• Assigned task: Below are some records; output exactly the lines from the line with "Task: Select the Active label text" to the line with "800x591 pixels.", both ends kept, and nothing more.
━━ Data shown
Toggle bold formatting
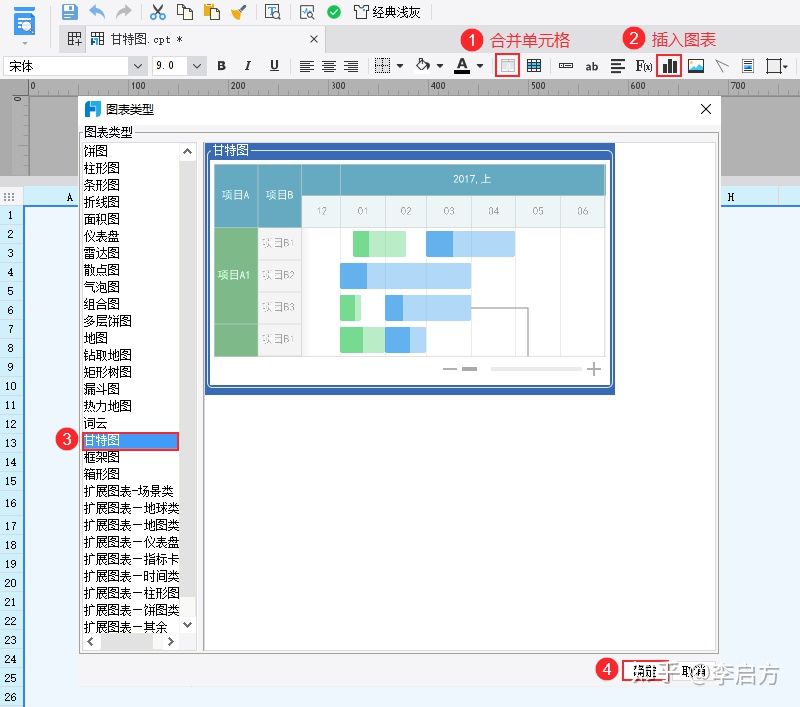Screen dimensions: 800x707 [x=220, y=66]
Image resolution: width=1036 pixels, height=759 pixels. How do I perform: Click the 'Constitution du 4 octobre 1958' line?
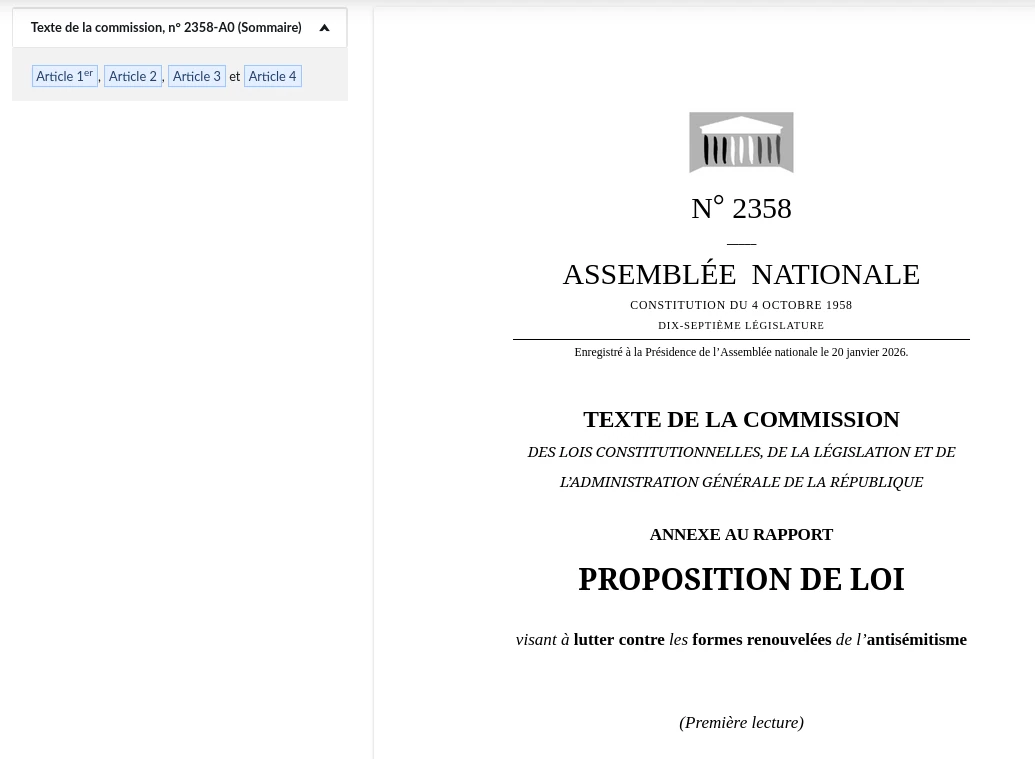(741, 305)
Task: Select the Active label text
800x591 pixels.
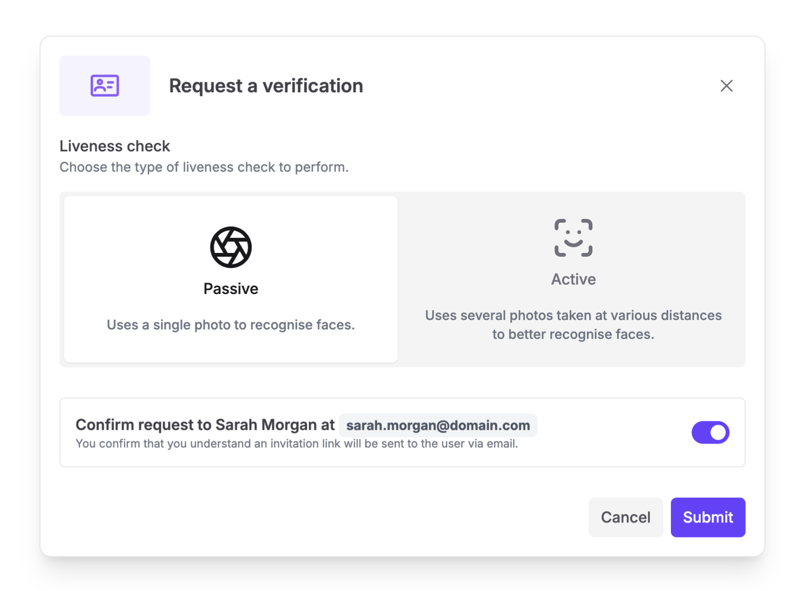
━━━━
━━ Data shown
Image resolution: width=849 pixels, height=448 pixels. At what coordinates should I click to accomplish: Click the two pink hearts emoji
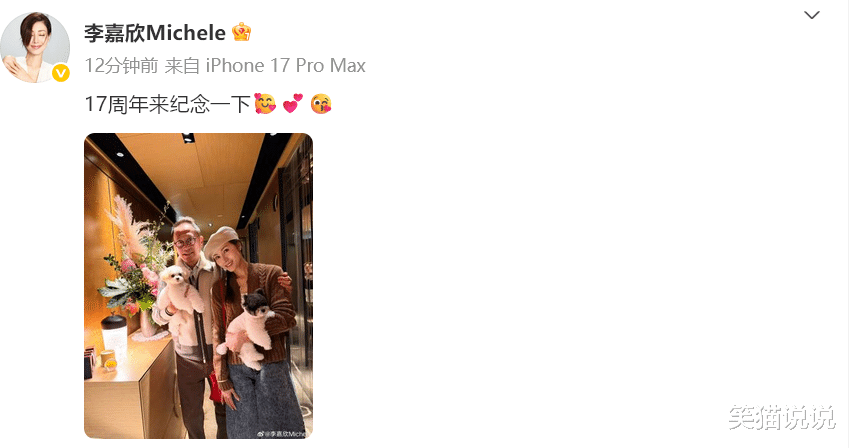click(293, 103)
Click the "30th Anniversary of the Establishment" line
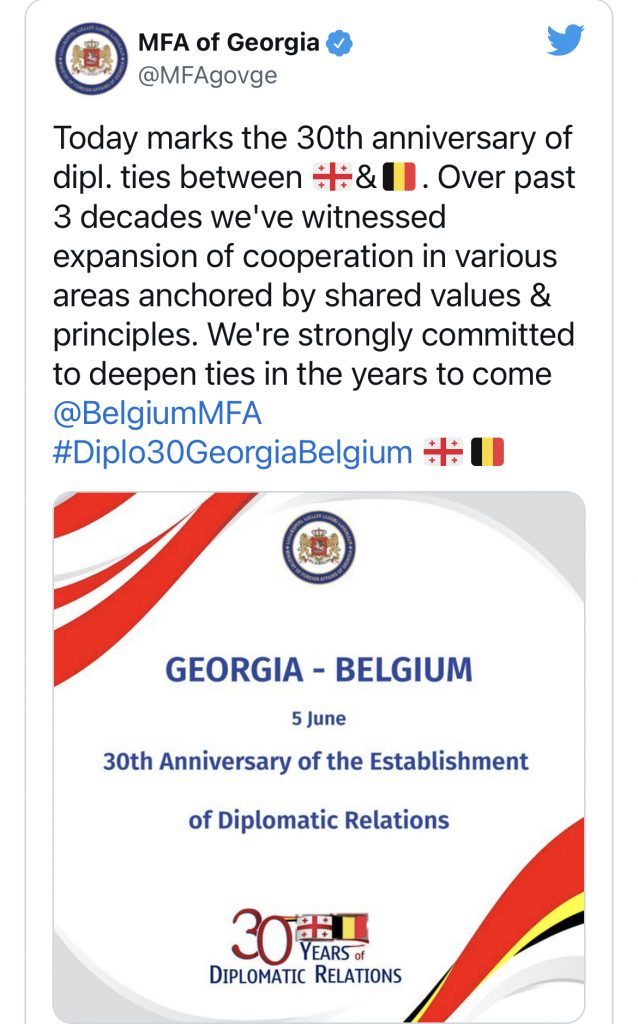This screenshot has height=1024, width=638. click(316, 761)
━━━━
• Problem solution:
Task: Select the Active label text
800x591 pixels.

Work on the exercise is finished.